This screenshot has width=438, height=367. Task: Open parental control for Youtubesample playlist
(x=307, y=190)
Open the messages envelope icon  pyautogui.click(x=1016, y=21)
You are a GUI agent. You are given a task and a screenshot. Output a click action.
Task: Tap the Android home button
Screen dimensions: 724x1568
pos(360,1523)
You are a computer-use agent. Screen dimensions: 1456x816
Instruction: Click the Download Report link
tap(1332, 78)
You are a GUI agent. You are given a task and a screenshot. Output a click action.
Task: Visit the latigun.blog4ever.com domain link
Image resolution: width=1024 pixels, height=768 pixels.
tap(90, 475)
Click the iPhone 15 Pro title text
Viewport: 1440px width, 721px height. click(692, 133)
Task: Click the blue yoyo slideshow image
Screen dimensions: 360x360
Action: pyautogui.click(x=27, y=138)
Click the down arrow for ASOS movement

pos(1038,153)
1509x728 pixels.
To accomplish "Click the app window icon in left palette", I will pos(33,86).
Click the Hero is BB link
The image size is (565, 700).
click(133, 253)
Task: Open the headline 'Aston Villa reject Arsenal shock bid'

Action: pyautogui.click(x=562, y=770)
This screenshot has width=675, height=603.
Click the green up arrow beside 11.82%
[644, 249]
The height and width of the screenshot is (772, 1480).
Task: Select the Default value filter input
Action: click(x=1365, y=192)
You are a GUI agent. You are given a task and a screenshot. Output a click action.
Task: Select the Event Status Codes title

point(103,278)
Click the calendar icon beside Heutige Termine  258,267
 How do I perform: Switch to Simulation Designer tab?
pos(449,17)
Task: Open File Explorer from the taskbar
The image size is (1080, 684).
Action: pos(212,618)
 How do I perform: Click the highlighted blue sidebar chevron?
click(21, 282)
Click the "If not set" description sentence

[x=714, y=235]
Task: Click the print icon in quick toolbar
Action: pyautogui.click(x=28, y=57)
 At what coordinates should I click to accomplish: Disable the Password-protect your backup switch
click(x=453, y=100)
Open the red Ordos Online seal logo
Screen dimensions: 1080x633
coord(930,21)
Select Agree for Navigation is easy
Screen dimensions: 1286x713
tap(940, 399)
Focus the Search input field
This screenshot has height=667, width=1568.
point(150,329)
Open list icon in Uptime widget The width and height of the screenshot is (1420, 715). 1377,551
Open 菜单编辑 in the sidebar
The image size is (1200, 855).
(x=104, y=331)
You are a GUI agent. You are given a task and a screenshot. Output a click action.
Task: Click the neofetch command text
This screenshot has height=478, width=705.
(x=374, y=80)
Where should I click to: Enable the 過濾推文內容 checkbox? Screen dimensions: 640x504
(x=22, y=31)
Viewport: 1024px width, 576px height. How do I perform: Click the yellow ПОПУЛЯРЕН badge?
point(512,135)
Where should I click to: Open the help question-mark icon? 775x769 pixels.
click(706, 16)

* * * *

**Work to complete**
An exact retyping of the lines from the one with "Click the green up arrow beside 11.82%" to the end of the material above, with both ends included and nothing added, is the required answer.

**Task response**
Click the green up arrow beside 11.82%
[644, 249]
The height and width of the screenshot is (772, 1480).
Task: Select the Default value filter input
Action: click(x=1365, y=192)
You are a GUI agent. You are given a task and a screenshot. Output a click action.
Task: Select the Event Status Codes title

point(103,278)
Click the calendar icon beside Heutige Termine  258,267
 How do I perform: Switch to Simulation Designer tab?
pos(449,17)
Task: Open File Explorer from the taskbar
The image size is (1080, 684).
Action: pos(212,618)
 How do I perform: Click the highlighted blue sidebar chevron?
click(21, 282)
Click the "If not set" description sentence

[x=714, y=235]
Task: Click the print icon in quick toolbar
Action: pyautogui.click(x=28, y=57)
 At what coordinates should I click to accomplish: Disable the Password-protect your backup switch
click(x=453, y=100)
Open the red Ordos Online seal logo
Screen dimensions: 1080x633
coord(930,21)
Select Agree for Navigation is easy
Screen dimensions: 1286x713
tap(940, 399)
Focus the Search input field
This screenshot has height=667, width=1568.
point(150,329)
Open list icon in Uptime widget The width and height of the screenshot is (1420, 715). 1377,551
Open 菜单编辑 in the sidebar
The image size is (1200, 855).
(x=104, y=331)
You are a GUI agent. You are given a task and a screenshot. Output a click action.
Task: Click the neofetch command text
This screenshot has height=478, width=705.
(x=374, y=80)
Where should I click to: Enable the 過濾推文內容 checkbox? Screen dimensions: 640x504
(x=22, y=31)
Viewport: 1024px width, 576px height. How do I perform: Click the yellow ПОПУЛЯРЕН badge?
point(512,135)
Where should I click to: Open the help question-mark icon? 775x769 pixels.
click(706, 16)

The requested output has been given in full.